Overall workflow efficiency also plays a key role in sustainable and effective plant-based ingredient testing. More efficient technology not only results in higher yields and faster turnarounds, it also improves the return on investment for manufacturers. By choosing a test technology that is easy to operate and interpret, plant operators can perform tests quickly and accurately with minimal training in complex analytical methods. Instruments that provide easy-to-read, visualizeable data and basic sample preparation also help assist operators in making rapid adjustments based on data from ingredient and in-process monitoring.

confidence is the key

In addition to functional and compositional analysis, safety testing is paramount to ensure customer confidence. As with conventional foods, testing plant-based ingredients for heavy metals, pathogens, pesticides and mycotoxins is the cornerstone of creating safer foods.

Safety testing should be conducted at every stage of the food journey. The cost-effective lateral flow strip test provides an easy and rapid way to test for a wide variety of mycotoxins at the point of ingestion of ingredients, preventing potentially contaminated batches from mixing with other batches . With rapid results available and suitable for both the lab and field, it is versatile and easily integrated into processor workflows.
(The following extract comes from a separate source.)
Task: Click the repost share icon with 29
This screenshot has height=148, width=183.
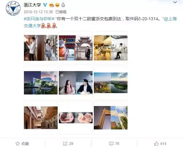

For pathogen, metal, and pesticide testing that requires more effort and expertise, the combined sampling protocol should be the bare minimum for manufacturers. For heavy metal analysis, for example, inductively coupled plasma-optical emission spectroscopy (ICP-OES) provides a powerful method for manufacturers to accurately detect heavy metals within compliance limits across a variety of matrices. Other high-end techniques such as liquid chromatography and his LC-MS/MS can also test for pesticides, mycotoxins and other analytes.

challenge to the future

Whether you’re a burgeoning R&D start-up or an established manufacturer, the need for versatile testing technology to inspire creative products will continue. The food industry is a constantly evolving and dynamic sector. The ability to rely on robust analytical instrumentation and technical solutions enables processors to pave the way for providing consumers with novel, high-quality, plant-based products that meet their demands.

Characterization of novel ingredients is fundamental to further growth in the rapidly growing plant-based food market. Attributes such as ease of use, speed, descriptive results for decision making, and sustainability are all important considerations when choosing a tool to gain comprehensive ingredient and product knowledge. With demands for sustainability, safety and palatability, as well as increasing expectations for efficiency of producers, processors and laboratories, it is more important than ever to utilize accurate testing tools.